I think I will save the filter for a future 10 gallon tank. I will get the aquaclear and just replace the carbon with more sponge for the BB. Another trip to petsmart. I rather go to petco but i have a store credit at petsmart. :/


----------



## starmiss (Sep 15, 2012)

hey! i have this tank - purchased it approx 2months ago. looks great, gives the betta lots of room to swim and for decorations and plants... i have kept the original filter and light that comes with it - haven't had any issues with it so far. the only thing is i inserted a small piece of sponge into the intake for the filter to slow down the water flow as it was a bit too fast/strong for my betta. that really helped alot, it still keeps the aquarium clean but did slow down the water flow.


----------



## inuudo (Aug 21, 2012)

sandrac8388 said:


> Do you think the aquaclear will work just as good and gentle in a 5.5 gallon as it does in a 10 gallon?


Well, as I said, when I bought the TopFin 5.5 kit, I immediately replaced the filter with the Aquaclear 20. I also have one on my ten gallon tetra tank. It works beautifully on both sizes.

The filter that came with the TopFin 5.5 kit is physically larger than the Aquaclear 20 but not as powerful (TopFin 10 80 gph, Aquaclear 20 100 gph).


----------



## sandrac8388 (Sep 4, 2012)

I got the aquaclear! and it works awesome on the 5.5 gallon. I replaced the carbon with an extra sponge for more BB! I'll save the top fin filter for another tank. Maybe. I like to stick with the things i like and trust. Not a big fan of top fin anymore.


----------



## laurenmekal (Nov 12, 2012)

i do! i bought some filter sponges and made a baffle for mine. i had a baby betta and she has had no problem swimming. this is what mine looks like now (see attachment)
all i use is a rubber band and a cut filter sponge. it can be easily removed for cleaning and it hasnt bothered my betta at all.


----------



## SinX7 (Oct 20, 2012)

I would get a new Filter.

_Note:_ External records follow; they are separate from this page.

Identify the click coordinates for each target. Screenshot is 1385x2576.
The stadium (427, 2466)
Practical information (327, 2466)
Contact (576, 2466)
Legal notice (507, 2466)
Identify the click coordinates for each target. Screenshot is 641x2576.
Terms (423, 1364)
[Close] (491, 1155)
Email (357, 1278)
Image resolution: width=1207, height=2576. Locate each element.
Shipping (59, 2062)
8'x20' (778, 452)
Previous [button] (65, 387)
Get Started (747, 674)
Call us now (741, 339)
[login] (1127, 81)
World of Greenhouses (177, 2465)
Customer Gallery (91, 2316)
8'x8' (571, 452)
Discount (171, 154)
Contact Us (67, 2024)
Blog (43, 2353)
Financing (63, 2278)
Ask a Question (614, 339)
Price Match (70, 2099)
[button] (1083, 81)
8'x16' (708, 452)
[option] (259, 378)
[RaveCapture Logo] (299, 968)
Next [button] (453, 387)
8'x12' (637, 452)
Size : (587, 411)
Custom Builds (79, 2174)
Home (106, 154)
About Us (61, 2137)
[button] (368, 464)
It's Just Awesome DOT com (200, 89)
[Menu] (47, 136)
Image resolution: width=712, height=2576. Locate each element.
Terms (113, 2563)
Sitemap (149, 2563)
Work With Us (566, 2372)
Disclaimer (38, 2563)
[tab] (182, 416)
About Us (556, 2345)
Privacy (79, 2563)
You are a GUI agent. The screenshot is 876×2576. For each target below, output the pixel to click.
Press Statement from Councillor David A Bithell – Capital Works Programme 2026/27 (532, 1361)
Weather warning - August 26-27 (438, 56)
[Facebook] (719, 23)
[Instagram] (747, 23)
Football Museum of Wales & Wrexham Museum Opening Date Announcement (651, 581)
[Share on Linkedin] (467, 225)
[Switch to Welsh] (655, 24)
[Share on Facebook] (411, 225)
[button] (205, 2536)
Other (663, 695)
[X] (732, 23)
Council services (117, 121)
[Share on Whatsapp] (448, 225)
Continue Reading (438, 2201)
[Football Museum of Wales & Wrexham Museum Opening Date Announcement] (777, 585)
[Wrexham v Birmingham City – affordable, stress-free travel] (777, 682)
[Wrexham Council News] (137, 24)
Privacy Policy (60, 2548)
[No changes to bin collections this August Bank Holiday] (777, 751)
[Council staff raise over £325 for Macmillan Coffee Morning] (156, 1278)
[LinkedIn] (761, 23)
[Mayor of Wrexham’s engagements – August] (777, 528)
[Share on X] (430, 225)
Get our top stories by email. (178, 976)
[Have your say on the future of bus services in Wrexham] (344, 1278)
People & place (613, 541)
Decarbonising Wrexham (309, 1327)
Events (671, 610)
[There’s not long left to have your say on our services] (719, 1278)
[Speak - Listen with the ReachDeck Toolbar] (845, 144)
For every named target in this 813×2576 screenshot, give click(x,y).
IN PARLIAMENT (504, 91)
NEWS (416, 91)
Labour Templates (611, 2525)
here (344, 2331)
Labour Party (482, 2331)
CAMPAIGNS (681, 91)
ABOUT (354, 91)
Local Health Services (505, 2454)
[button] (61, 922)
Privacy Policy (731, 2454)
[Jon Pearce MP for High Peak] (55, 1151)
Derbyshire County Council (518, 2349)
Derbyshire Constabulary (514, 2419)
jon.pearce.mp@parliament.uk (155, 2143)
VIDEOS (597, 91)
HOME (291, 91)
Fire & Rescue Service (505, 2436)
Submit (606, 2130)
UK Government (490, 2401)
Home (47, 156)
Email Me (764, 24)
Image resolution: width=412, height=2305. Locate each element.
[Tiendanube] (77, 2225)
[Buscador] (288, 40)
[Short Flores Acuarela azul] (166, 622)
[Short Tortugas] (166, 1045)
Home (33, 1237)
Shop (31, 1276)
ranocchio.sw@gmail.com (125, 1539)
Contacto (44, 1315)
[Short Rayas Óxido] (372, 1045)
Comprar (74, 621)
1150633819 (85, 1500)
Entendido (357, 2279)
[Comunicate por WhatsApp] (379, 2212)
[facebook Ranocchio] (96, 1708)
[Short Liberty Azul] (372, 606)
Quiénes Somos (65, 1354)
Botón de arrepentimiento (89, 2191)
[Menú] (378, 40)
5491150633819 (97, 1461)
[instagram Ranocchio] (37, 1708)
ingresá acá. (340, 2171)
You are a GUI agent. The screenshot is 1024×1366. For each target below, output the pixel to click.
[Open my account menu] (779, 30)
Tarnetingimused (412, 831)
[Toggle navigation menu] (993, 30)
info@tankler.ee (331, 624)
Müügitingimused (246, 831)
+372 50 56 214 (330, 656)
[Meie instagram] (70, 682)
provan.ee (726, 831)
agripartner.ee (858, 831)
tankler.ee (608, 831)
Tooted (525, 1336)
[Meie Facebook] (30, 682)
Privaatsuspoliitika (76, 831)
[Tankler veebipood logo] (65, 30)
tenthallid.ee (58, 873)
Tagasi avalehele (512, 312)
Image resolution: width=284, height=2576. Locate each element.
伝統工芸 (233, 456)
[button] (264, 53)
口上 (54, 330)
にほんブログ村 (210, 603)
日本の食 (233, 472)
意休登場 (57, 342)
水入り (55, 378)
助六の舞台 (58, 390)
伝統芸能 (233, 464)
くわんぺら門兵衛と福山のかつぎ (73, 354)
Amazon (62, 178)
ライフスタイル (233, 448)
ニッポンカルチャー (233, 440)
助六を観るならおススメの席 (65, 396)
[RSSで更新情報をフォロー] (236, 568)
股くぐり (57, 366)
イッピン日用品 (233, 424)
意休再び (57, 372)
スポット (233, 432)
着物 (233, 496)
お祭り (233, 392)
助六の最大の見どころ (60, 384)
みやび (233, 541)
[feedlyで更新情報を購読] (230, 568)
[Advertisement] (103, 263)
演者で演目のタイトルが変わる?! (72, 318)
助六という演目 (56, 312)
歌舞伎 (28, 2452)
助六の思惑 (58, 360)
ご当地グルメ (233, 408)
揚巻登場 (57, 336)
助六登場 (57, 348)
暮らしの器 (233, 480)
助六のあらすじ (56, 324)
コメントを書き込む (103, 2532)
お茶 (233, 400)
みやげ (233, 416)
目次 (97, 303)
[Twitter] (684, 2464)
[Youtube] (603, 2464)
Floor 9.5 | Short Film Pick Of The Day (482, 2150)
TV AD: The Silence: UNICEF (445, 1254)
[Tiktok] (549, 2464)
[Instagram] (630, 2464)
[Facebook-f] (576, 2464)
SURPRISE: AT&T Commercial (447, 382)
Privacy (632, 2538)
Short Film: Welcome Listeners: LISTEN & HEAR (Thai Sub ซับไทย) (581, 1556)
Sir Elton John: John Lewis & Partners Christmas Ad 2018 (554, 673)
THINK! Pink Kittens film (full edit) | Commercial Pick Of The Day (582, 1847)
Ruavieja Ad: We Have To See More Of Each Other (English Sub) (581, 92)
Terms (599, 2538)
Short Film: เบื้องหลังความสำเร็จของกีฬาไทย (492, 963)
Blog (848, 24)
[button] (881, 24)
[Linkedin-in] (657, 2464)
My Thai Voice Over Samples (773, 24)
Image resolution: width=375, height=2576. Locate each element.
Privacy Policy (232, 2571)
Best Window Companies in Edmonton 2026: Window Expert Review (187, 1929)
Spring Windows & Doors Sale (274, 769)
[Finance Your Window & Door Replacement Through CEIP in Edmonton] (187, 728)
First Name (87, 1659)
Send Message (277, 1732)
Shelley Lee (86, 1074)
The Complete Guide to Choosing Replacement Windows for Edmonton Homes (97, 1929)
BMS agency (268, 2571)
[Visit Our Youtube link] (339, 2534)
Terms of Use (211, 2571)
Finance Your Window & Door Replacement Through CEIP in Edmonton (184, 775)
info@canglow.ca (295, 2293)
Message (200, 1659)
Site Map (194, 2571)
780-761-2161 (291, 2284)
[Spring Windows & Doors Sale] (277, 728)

AquaClear


----------



## Aurie (Jun 22, 2012)

I put a sponge filter in mine. It doesn't pick up the solid stuff but it is quiet and gets air into the tank as well.. I have the filter sitting in the original box as a backup in case something goes wrong. Sponge filter was only like $5 at my LFS (petco/petsmart doesn't carry them)

Aurie


----------